Many risky driving behaviors are on the rise lately. Some, like texting while driving, get a lot of media attention. Others do not share this spotlight and often fall to the wayside. Drowsy driving is one such issue.
But why is drowsy driving on the rise? And what about it makes it such a danger to other drivers in the first place?
Your body and drowsiness
Sleep Foundation looks closely at the dangers associated with drowsy driving. First of all, it actually impacts the body like intoxication does. You lose your ability to predict and react to danger in a quick, efficient way. Your reflexes slow. Mental processes also slow, meaning you cannot perceive and react to your surroundings.
Experts speculate that many reasons are behind its rise in recent years. For example, people often feel lulled into complacency if they drive drowsy once and make it safely to their destination. They tell their friends, and their friends try it. Then those friends also feel complacent when they arrive safely.

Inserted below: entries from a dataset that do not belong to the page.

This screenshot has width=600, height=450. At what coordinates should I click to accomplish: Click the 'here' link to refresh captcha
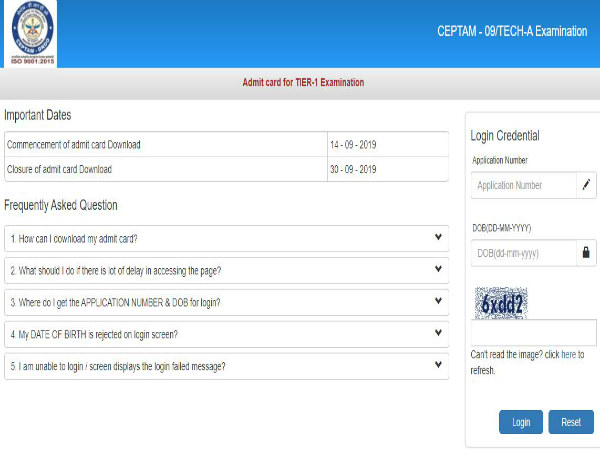[568, 355]
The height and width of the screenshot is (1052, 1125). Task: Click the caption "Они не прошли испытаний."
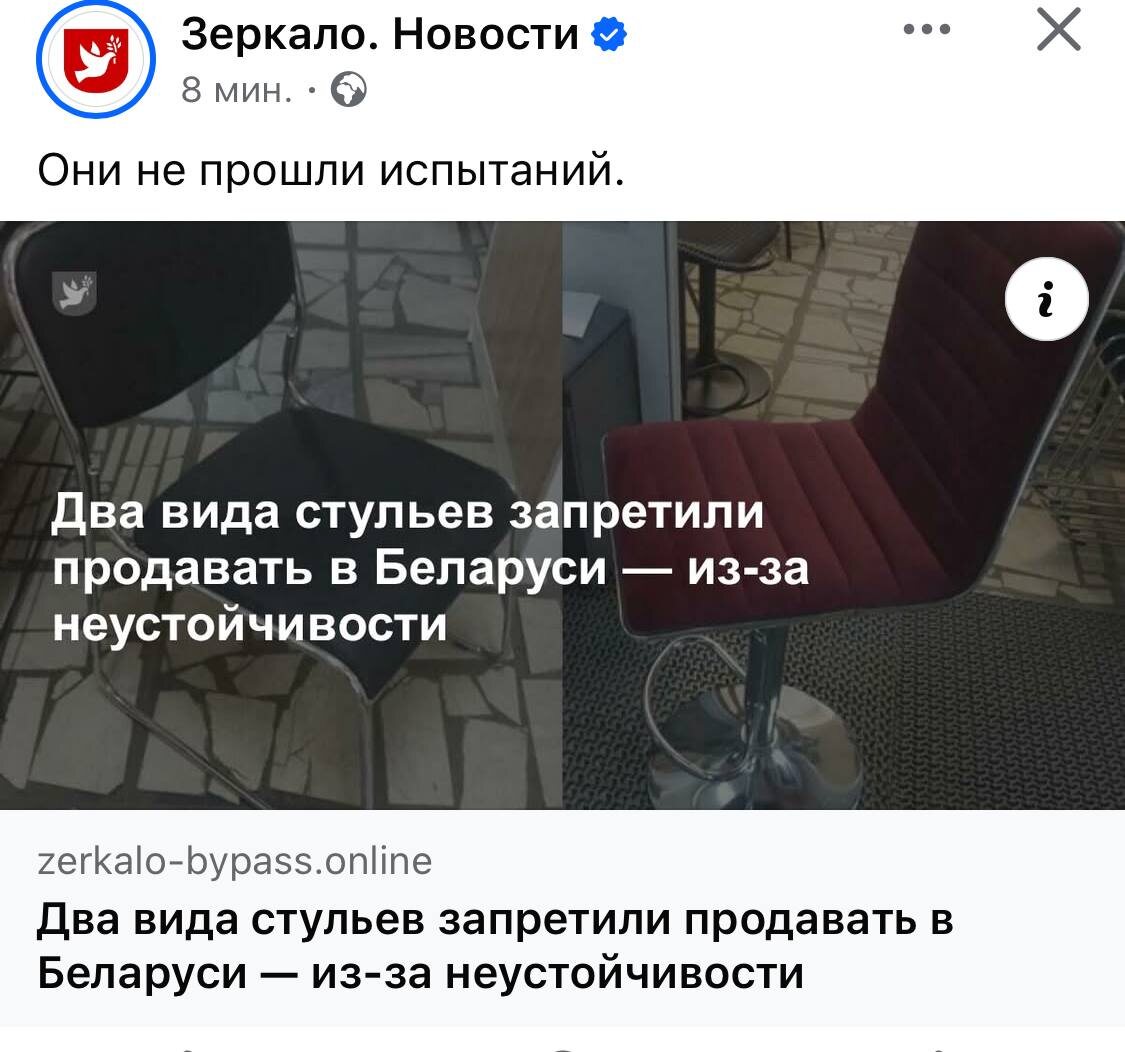pos(331,171)

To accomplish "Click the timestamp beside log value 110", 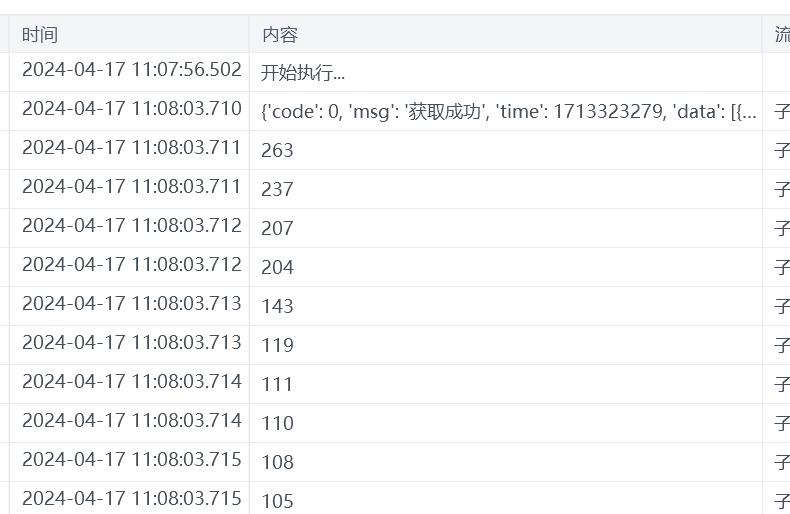I will [132, 420].
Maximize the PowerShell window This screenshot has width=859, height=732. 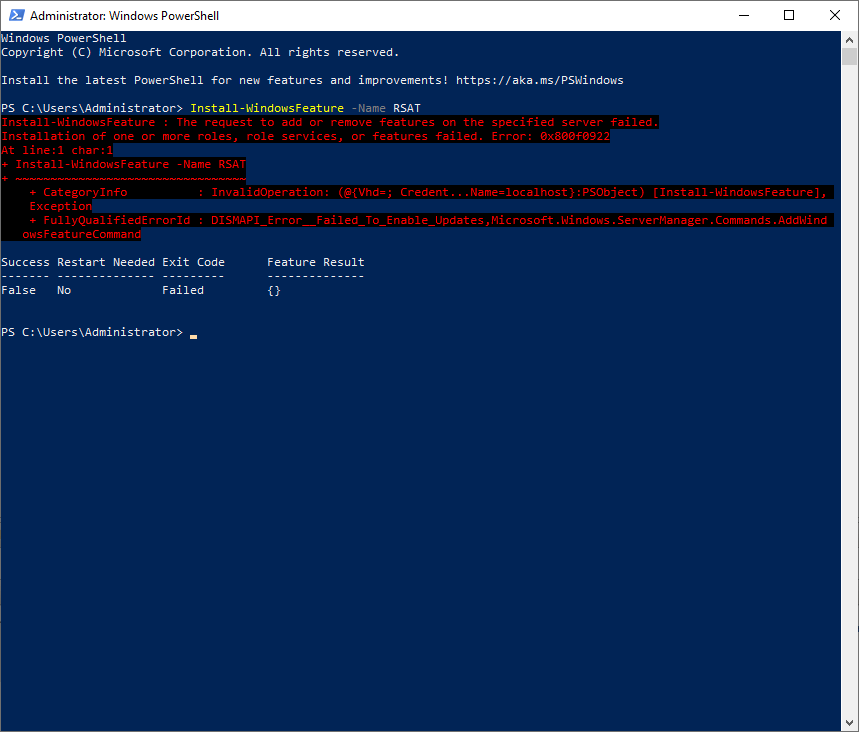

It grows into a long line of people who think drowsy driving is safe, until someone finally gets into a crash.
Packed schedules lead to drowsy driving
On top of that, many people even view drowsy driving as an inevitability. After all, students need to get to school on time. People with jobs need to get to work on time. Sometimes, this means getting behind the wheel on only a few hours of sleep. As a large majority of people have done this before, society, as a whole, views it as relatively acceptable behavior.
Until public opinion changes, it is likely that drowsy driving will continue to rise. This means fatalities and injuries related to it will also, unfortunately, climb in the foreseeable future.